A greve dos professores do ensino artístico especializado vai começar na segunda-feira e está prevista para todo o mês de janeiro, mas a Fenprof vai fazer, no final da próxima semana, uma avaliação da situação para decidir se vai ou não manter a greve.

Em comunicado, a Fenprof refere que a atual equipa do Ministério da Educação, em menos de um mês, desbloqueou o processo de financiamento das escolas de ensino artístico especializado.

No entanto, adianta aquela federação, a maioria dos professores ainda não viu pagos os salários em atraso, alguns há meses, “problema que os impede de efetuar deslocações para o exercício da sua atividade profissional”.

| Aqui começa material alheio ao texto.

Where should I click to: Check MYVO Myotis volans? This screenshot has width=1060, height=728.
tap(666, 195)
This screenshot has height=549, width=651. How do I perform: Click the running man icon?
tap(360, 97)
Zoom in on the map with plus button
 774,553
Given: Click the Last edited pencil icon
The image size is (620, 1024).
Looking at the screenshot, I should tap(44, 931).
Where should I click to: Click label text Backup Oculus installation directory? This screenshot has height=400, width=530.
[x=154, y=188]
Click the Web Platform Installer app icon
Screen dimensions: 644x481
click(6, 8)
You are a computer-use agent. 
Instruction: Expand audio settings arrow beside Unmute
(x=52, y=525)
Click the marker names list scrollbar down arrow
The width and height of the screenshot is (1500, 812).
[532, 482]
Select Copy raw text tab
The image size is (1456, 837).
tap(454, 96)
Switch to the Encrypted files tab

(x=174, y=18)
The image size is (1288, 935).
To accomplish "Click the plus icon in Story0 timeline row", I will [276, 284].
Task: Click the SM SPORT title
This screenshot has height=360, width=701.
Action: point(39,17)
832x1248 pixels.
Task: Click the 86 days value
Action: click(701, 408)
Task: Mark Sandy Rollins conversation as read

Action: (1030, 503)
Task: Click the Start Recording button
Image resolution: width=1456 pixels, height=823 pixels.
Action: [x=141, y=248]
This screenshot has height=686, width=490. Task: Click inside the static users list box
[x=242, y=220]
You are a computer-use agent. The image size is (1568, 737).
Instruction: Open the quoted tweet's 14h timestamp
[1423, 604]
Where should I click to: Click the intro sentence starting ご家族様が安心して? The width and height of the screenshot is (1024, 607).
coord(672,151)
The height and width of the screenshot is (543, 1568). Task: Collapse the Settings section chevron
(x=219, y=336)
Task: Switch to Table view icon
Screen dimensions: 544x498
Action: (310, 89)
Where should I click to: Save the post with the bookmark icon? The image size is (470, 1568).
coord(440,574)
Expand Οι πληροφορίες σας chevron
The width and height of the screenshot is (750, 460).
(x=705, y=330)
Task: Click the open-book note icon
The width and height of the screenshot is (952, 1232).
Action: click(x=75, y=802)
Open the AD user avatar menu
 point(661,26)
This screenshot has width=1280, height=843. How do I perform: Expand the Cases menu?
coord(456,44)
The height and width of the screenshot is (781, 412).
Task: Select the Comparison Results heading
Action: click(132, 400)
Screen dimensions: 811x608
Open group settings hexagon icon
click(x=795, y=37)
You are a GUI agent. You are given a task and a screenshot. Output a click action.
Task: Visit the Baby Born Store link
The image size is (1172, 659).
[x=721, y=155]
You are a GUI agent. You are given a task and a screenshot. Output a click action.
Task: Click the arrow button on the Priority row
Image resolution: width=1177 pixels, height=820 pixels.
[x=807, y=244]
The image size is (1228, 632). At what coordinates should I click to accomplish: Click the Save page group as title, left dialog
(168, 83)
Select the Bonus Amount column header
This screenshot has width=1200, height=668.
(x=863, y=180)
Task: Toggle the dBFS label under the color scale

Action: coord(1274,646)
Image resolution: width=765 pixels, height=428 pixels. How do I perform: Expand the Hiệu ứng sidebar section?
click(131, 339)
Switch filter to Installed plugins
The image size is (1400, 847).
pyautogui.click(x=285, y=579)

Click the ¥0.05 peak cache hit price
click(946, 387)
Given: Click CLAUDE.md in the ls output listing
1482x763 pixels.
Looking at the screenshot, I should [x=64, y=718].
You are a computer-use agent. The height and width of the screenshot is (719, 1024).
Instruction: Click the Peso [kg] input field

A Fenprof justifica que, por essa razão, decidiu manter a greve convocada para o mês de janeiro e que, no final da semana, vai avaliar a situação e decidir pela sua manutenção ou levantamento.

Logo que este processo fique concluído, a FENPROF tenciona iniciar uma discussão sobre o futuro do ensino artístico e a forma como é financiado, defendendo que num universo de 120 escolas não faz sentido que apenas seis sejam públicas.